Après la guerre de la Conquête, la France a perdu toutes ses colonies en Amérique du Nord. Toutes, sauf l’archipel de Saint-Pierre-et-Miquelon. Plus de 250 ans plus tard, les 6200 habitantes et habitants ont conservé leurs origines françaises, autant dans leur langue que dans leur culture. Visite d’un archipel pas comme les autres, où tout se paye en euros!
Quand j’ai annoncé à mon entourage que je partais en France tout en restant en Amérique du Nord, la majorité est restée dubitative. « Tu pars sur le Plateau Mont-Royal? », certaines personnes ont dit à la blague, faisant référence au fort contingent de Françaises et de Français dans ce quartier montréalais. Seule une petite partie des gens m’a répondu du tac au tac : « Saint-Pierre-et-Miquelon ».
Ces îles sont situées au sud de Terre-Neuve, à 25 km des côtes de la péninsule de Burin, soit à 1346 km de Montréal et à 4277 km de Paris. Malgré sa distance de l’Europe, l’archipel affiche fièrement sa culture 100 % française. « Nous sommes farouchement et fièrement Françaises et Français », m’a déclaré Patricia Orsiny, propriétaire de l’Auberge de l’Île, à Miquelon. D’ailleurs, tout rappelle la France ici : la configuration routière, les voitures de marque Renaud et Citroën, les boulangeries, l’accent français, les bons vins à petits prix, les musées et les commerces qui ferment entre midi et 14 h ainsi que les restaurants qui ouvrent leurs portes à 19 h.
Le caillou
La principale porte d’entrée de cette collectivité française, c’est l’île de Saint-Pierre, un bout de terre égaré dans les brumes de l’Atlantique Nord qui ne fait que 25 km2, soit moins que la superficie de l’île aux Coudres. Plus de 5500 Saint-Pierraises et Saint-Pierrais s’entassent sur qu’on appelle le « caillou ». Pendant des siècles, cette ville portuaire a vécu de la pêche à la morue jusqu’à l’imposition, en 1992, d’un moratoire. Aujourd’hui, en plus des services administratifs, c’est le tourisme qui soutient de plus en plus l’économie.
À Saint-Pierre, on vit au même rythme qu’en France. On déambule avec plaisir dans cette ville dense aux habitations colorées et aux rues étroites. La qualité de la restauration rappelle aussi celle de la métropole, proposant une gastronomie qui ajoute une touche saint-pierraise et miquelonnaise aux traditions françaises.

· · · ·

- [Consigne]
D'après l'extrait, quelle est la superficie de l'île de Saint-Pierre ? La liste qui suit constitue un matériau indépendant de l'extrait.

- [Données brutes]
· · · ·

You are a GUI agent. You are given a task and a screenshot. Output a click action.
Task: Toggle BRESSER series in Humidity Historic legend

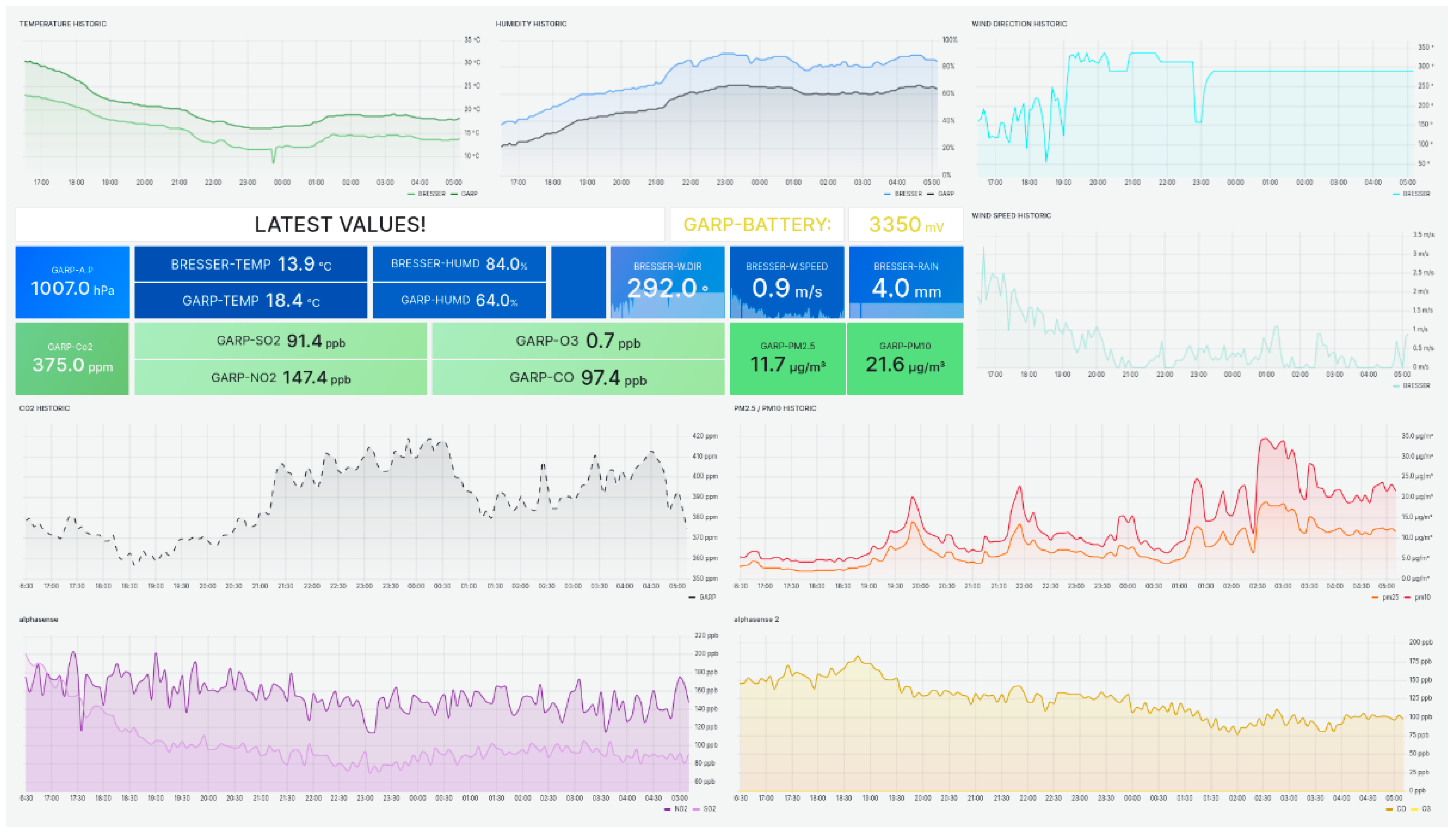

· · · ·

- [Réponse]
Elle ne fait que 25 km².